The 42-year-old leader of Canada’s third-place federal party released details of the bill – now called the ‘Transparency Act’ – as a proposed amendment for the country’s Access to Information Act, and as a preview for the Liberal Party’s federal campaign, for an election tentatively scheduled for October, 2015.
“What I most want out of this piece of legislation is to update our Access to Information Act and allow it to function in a more 21st century way,” he said. “There’s only so much that can be done within a private members’ bill and I look forward to doing a lot more if one day I have the chance to do so in government.”
Trudeau also spoke on his much-discussed stance on abortion – specifically, his previous statements that any MP running for the Liberal Party in 2015 will have to be pro-choice.
“I don’t know that there’s anyone in this country that is in favour of abortions,” he said. “But what I am very much in favour of is a woman’s right to make that determination on her own, in consultation with the medical community, in consultation with whoever she chooses to consult.
“It is not for a room full of predominantly male legislators to take away those rights from women.”
Trudeau has been criticized for his stance, with some feeling it is both alienating to MPs who hold a different opinion and with others feeling it was against the spirit of religious freedom.

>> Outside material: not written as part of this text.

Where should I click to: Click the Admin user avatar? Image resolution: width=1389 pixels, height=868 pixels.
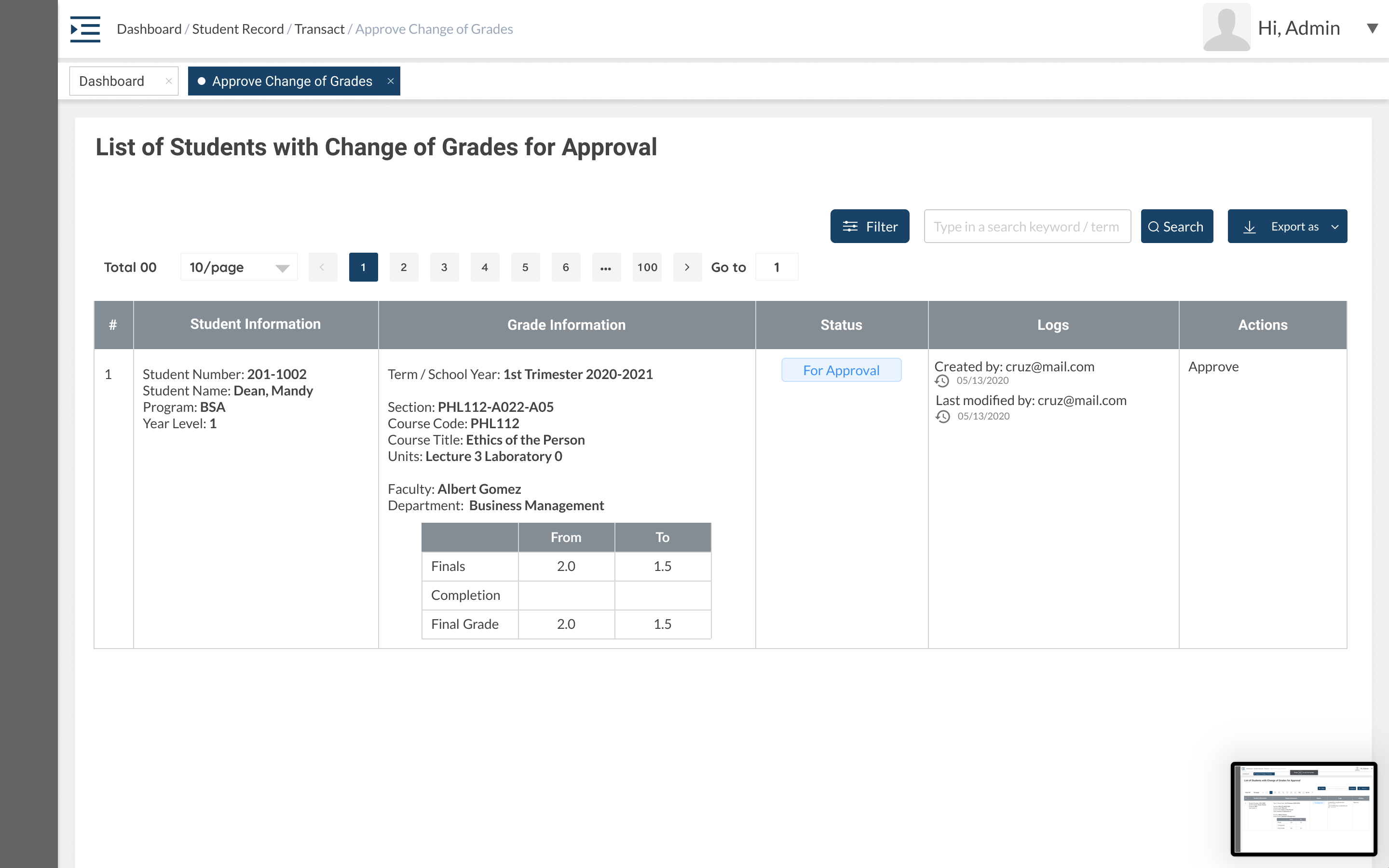(1226, 27)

“It is another troubling attack on freedom – and it’s coming from the son of the prime minister who brought in the Charter of Rights and Freedoms, which explicitly guarantees Canadians freedom of religion,” wrote an editorial from the Langley Times, a Black Press newspaper.

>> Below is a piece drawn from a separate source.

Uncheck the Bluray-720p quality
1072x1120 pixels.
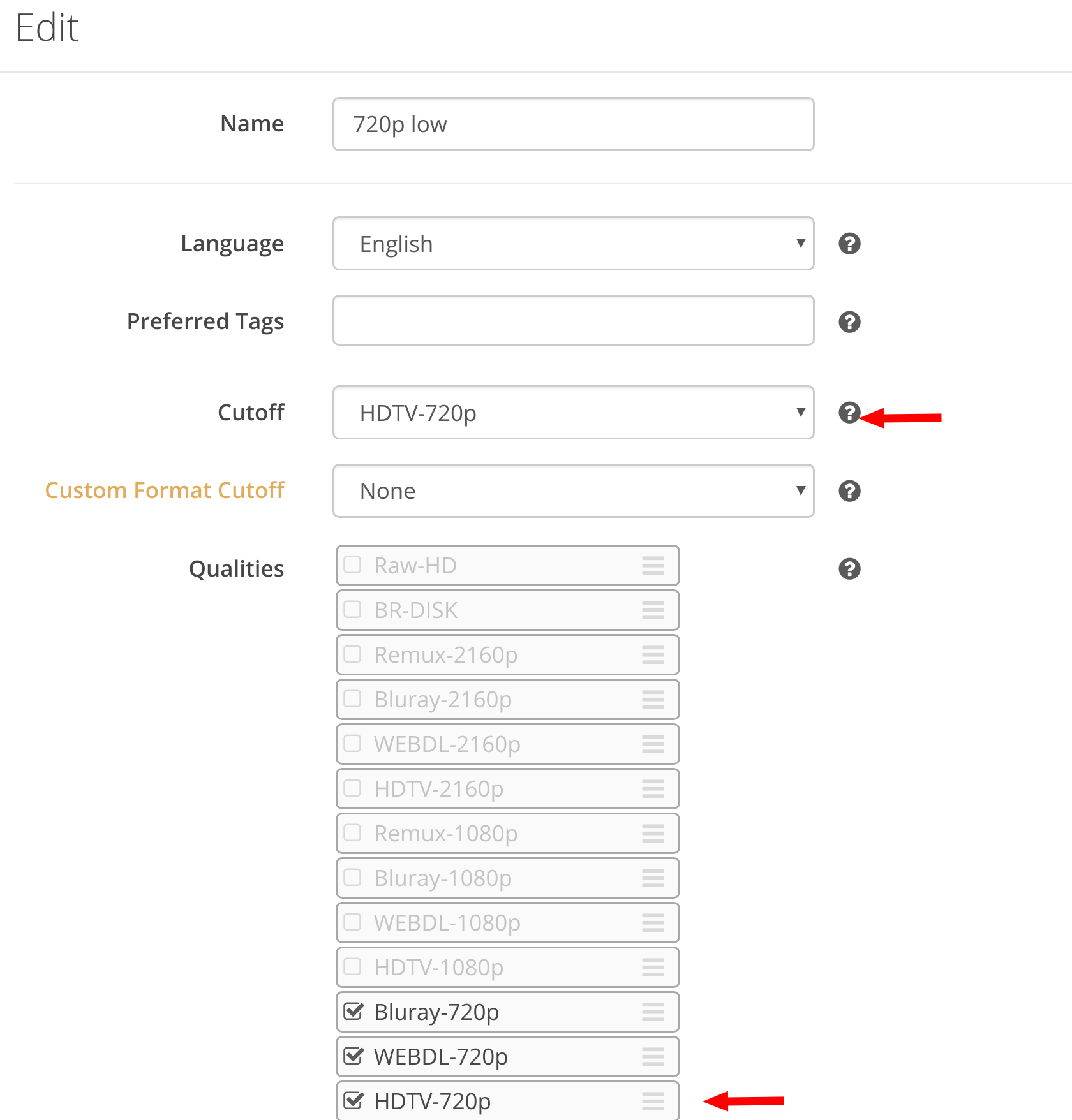coord(354,1011)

“Trudeau the Younger has shown that freedom is only selectively guaranteed by his party.”
In May, Conservative MP Stella Ambler – from the Toronto-area riding in Mississauga, Ontario – said Trudeau’s stance could help her party nab Liberal voters.
“This could make the difference, because people who vote Liberal must be thinking to themselves, How can I vote for someone who’s not going to be able to follow their conscience?” Ambler said.
“You don’t even have to be pro-life to think that – you just have to think, What kind of party legislates political expediency over an MP’s conscience?“
Another Toronto MP, the Liberal Party’s John McKay, was also (reportedly) heard on tape ripping Trudeau for his declaration, calling it a “bozo eruption” and a “toxic issue”. McKay then called the tape a practice in “gotcha” politics.
Not surprisingly, Trudeau was also called out by robed members of Canada’s religious community, specifically Bishop Christian Riesbeck, who questioned the politician’s Roman Catholic faith.
“It’s the fact that he considers himself to be a devout Catholic but then adheres to, or advocates for, abortion,” Riesbeck said in May. “That is scandalous.”
Riesbeck then said Trudeau had “undermined” Canada’s values of freedom of conscience and religion, and said the only way for the Liberal leader to correct what the Bishop viewed as a mistake would be to publicly retract his views.
“My role is to stand up and defend all Canadians and my role in terms of that is separate from any personal religious views,” Trudeau said.
“I look forward to sitting down with any and all faith leaders to talk about issues that are important to them. But the Liberal Party is unequivocal. We stand up for women’s rights.”